** Opening INFORMATION SHOWN block **

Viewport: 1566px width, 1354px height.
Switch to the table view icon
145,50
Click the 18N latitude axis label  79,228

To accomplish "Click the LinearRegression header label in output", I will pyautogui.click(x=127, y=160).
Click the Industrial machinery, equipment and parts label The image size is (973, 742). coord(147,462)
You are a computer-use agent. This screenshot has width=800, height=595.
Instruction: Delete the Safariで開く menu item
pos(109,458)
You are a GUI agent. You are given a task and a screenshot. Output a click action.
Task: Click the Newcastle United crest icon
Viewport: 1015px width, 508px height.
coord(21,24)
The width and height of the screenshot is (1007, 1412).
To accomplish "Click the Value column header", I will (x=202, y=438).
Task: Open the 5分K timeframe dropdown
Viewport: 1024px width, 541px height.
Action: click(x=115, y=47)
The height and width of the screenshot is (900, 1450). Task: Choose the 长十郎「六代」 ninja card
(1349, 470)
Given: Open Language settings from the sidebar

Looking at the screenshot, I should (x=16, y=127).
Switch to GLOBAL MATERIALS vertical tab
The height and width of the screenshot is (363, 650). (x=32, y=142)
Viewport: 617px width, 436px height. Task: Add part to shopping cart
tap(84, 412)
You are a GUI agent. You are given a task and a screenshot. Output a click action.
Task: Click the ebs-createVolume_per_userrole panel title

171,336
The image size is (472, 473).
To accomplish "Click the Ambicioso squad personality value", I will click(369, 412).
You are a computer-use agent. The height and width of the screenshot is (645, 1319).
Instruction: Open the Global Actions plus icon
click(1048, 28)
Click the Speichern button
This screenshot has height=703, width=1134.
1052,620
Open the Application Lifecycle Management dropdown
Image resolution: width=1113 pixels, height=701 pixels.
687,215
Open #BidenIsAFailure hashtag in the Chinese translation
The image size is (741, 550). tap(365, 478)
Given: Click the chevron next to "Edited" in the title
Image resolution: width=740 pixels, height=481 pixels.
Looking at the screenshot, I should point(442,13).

** Closing INFORMATION SHOWN block **

▶ _REQUIRED ACTION_
Up to and including the line with "Click the Industrial", output every line of the records above exactly, starting from the first; output nothing else.

▶ _SOLUTION FOR THIS PROBLEM_
Viewport: 1566px width, 1354px height.
Switch to the table view icon
145,50
Click the 18N latitude axis label  79,228

To accomplish "Click the LinearRegression header label in output", I will pyautogui.click(x=127, y=160).
Click the Industrial machinery, equipment and parts label The image size is (973, 742). coord(147,462)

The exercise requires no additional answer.